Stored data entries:
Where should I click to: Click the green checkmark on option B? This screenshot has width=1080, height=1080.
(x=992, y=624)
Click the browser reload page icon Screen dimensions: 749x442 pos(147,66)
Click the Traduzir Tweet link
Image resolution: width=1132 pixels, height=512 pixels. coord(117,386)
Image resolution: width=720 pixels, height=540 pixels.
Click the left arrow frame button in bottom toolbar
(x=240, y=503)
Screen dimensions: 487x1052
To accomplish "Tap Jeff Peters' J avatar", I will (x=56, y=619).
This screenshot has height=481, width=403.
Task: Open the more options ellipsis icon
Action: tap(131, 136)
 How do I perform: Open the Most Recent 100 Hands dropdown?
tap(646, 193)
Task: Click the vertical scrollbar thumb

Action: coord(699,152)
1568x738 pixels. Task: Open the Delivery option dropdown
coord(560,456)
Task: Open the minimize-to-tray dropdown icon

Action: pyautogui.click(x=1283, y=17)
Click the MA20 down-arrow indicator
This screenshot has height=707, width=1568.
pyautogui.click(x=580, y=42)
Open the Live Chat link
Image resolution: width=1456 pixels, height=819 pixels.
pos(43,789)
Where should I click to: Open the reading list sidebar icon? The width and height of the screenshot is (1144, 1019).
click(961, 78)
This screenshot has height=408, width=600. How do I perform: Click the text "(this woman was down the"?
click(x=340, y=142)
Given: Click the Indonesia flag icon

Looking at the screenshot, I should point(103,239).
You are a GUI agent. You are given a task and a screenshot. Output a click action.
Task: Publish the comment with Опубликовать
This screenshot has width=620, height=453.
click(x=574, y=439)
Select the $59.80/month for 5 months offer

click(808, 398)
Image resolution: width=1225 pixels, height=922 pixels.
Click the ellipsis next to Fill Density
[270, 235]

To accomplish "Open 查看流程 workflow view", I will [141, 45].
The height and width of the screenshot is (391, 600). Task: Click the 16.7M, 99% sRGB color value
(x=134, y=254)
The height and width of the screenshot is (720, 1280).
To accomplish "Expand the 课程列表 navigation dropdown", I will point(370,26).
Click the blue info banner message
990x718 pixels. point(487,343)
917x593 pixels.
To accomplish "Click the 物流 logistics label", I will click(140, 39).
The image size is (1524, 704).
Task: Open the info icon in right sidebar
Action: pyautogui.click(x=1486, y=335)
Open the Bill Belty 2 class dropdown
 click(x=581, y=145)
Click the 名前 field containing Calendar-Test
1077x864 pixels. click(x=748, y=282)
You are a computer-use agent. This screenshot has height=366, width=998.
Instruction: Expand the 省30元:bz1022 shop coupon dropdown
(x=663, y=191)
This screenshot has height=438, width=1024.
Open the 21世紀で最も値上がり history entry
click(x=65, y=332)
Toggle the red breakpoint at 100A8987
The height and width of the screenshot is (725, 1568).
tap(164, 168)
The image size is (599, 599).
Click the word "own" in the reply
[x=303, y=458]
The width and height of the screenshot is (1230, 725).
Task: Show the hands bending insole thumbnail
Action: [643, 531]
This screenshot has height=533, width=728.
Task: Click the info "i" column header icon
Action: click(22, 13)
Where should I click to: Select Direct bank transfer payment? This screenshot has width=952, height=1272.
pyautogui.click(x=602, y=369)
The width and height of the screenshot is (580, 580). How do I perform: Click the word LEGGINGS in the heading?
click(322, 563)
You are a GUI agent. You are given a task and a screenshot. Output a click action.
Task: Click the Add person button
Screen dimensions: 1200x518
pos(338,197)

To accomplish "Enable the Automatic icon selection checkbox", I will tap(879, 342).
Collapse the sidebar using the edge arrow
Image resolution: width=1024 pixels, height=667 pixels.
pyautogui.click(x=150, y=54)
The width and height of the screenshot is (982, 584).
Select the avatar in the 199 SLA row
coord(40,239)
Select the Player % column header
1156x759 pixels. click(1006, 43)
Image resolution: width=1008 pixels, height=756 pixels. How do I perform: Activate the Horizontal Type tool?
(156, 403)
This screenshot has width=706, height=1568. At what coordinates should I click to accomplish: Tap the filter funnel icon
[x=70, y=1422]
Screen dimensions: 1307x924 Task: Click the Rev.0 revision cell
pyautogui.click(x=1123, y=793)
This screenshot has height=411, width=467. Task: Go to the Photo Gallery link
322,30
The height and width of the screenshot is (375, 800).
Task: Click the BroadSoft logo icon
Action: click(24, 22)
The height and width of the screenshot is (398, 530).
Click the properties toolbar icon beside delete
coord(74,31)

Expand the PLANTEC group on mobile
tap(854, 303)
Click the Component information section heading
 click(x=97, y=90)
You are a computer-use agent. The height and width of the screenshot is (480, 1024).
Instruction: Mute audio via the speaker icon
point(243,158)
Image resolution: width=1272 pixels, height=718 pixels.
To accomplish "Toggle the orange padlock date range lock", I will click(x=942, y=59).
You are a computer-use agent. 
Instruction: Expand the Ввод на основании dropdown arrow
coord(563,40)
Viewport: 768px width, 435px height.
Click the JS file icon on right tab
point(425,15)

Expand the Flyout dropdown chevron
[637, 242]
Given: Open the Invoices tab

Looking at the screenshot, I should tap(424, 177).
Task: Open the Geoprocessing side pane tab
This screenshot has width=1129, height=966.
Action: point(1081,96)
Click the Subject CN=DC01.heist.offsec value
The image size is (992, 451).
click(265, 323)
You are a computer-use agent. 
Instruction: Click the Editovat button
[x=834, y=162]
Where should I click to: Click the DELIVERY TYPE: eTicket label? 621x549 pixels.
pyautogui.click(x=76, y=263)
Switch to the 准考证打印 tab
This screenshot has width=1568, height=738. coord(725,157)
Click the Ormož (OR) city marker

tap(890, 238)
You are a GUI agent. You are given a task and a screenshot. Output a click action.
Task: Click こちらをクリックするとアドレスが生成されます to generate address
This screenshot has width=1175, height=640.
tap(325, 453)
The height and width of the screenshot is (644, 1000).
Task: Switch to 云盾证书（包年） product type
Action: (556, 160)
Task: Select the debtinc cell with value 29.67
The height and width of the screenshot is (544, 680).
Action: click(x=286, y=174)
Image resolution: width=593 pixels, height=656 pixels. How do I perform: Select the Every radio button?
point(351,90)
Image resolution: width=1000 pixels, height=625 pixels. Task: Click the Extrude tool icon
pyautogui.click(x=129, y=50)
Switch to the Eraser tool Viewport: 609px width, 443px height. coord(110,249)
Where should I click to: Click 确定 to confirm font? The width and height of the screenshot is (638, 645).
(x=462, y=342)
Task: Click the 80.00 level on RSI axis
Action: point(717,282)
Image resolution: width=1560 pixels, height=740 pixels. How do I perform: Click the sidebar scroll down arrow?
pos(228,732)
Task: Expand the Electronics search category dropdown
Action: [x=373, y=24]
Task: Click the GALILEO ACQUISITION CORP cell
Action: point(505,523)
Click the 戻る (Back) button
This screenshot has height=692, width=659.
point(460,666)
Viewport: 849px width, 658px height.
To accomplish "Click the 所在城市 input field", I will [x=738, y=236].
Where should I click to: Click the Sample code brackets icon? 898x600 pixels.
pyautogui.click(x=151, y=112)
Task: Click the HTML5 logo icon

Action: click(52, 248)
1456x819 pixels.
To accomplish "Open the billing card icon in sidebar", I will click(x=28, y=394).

> [TASK BRIEF]: Read through the data and copy every line where "Viewport" shows up.

> [RESPONSE TO THIS TASK]:
Viewport: 768px width, 435px height.
Switch to the Eraser tool Viewport: 609px width, 443px height. coord(110,249)
Viewport: 849px width, 658px height.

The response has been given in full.